The Crown Office has refused to disclose any material in connection with their consideration of allegations of sexual assault again Iain Livingstone – and this would include material during the time which Elish Angiolini was Solicitor General.

Among the raft of appointments to write reports & reviews, including the position of Principal of St. Hugh’s College of the University of Oxford – where she wrote a glowing appraisal of Aung San Suu Kyi, Angiolini is also listed as an Honorary Professor of  The Chinese University of Hong Kong.

Angiolini’s biography on the Honk Kong university site claims “As Lord Advocate she is seen as a moderniser, immediately announcing plans to speed-up justice and clear court congestion, including a scheme to quickly fine minor offenders and require them to pay compensation to victims.” – but makes no mention of significant failures during her time as Lord Advocate, including the episode where she was accused of undermining Scotland’s judiciary.

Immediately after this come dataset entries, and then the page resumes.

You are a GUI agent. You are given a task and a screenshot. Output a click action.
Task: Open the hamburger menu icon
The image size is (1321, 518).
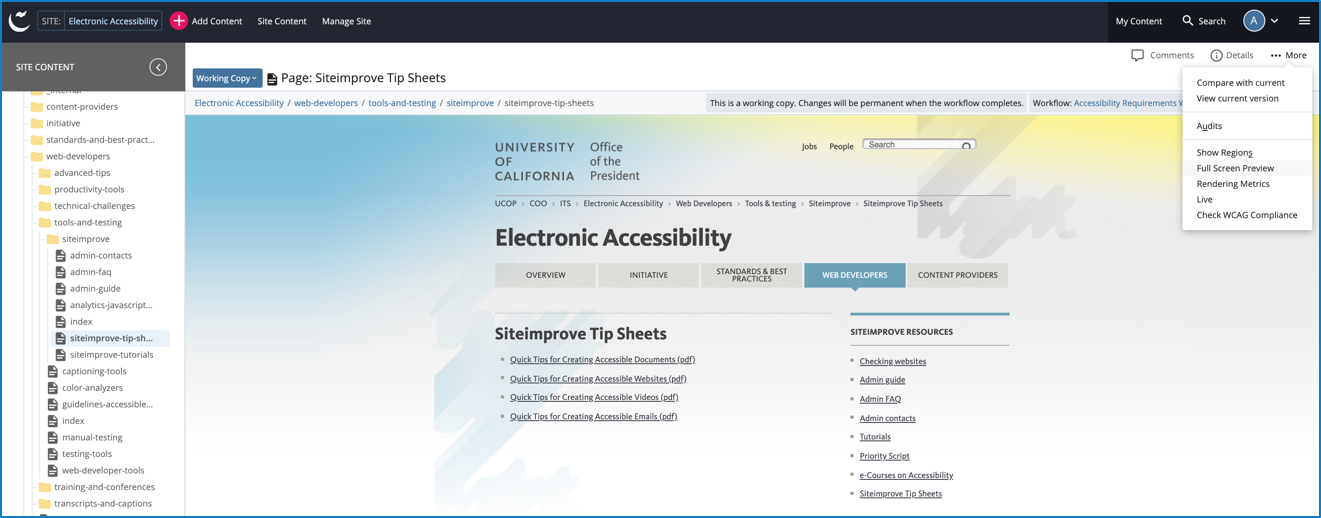click(x=1304, y=21)

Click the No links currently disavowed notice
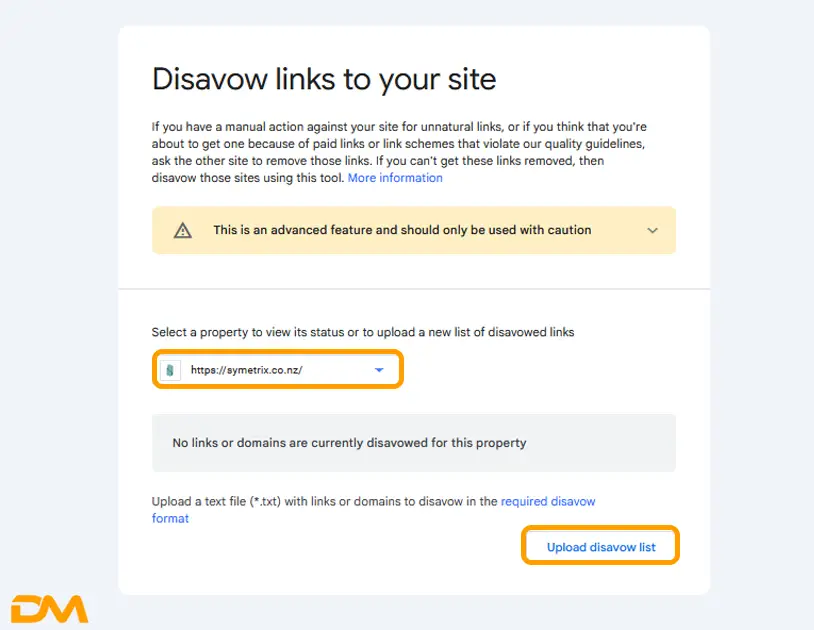349,442
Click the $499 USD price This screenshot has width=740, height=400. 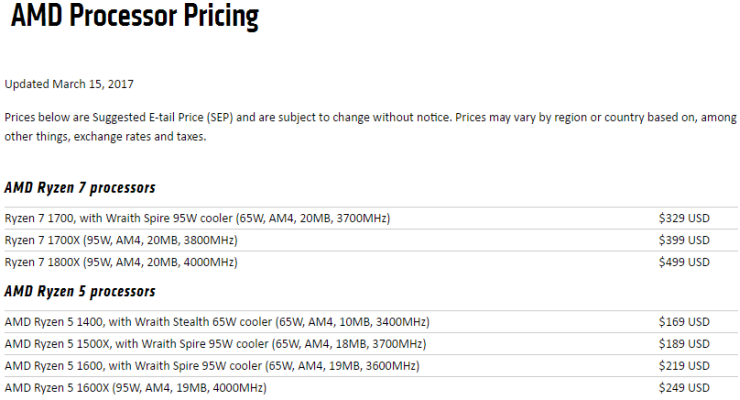[x=684, y=262]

Michael Matheson’s announcement of Angiolini’s appointment by the Scottish Government was made in the Scottish Parliament:

Ministerial Statement on Police Complaints and Conduct Review

The written transcript of Michael Matheson’s statement:

Cabinet Secretary for Justice – Parliamentary Statement on review of complaints handling, investigations and misconduct issues in relation to Policing.

19 JUNE 2018

Thank you Presiding Officer.   

When I addressed the Chamber in November, on the leadership and performance of policing, I set out my intention to reflect on the operation of police complaints and conduct with key partners.   As I said then, I am open to considering whether there is scope for further improvement.

It is of the utmost importance to me and the public that parliamentary confidence in the police is high – and independently justifiably so – but equally that our systems provide suitable protection for the vast majority of police officers and staff who work hard to keep us safe.

Over recent months, I have listened to a range of different perspectives from those directly involved.  It is clear to me that complex issues have emerged in relation to the existing framework, operational responsibilities and procedures that need to be looked at afresh.

Five years on from the creation of Police Scotland, the Scottish Police Authority and the Police Investigations and Review Commissioner, the time is right to look at how the structures and processes are working.

To do that effectively will require an independent and authoritative assessment and that is why I, together with the Lord Advocate, have commissioned Dame Elish Angiolini QC to take this work forward.

I am delighted that Dame Elish has agreed to lead that Review.  As members will be aware, she is exceptionally well qualified to scrutinise these issues, as a former Procurator Fiscal, Solicitor General and Lord Advocate.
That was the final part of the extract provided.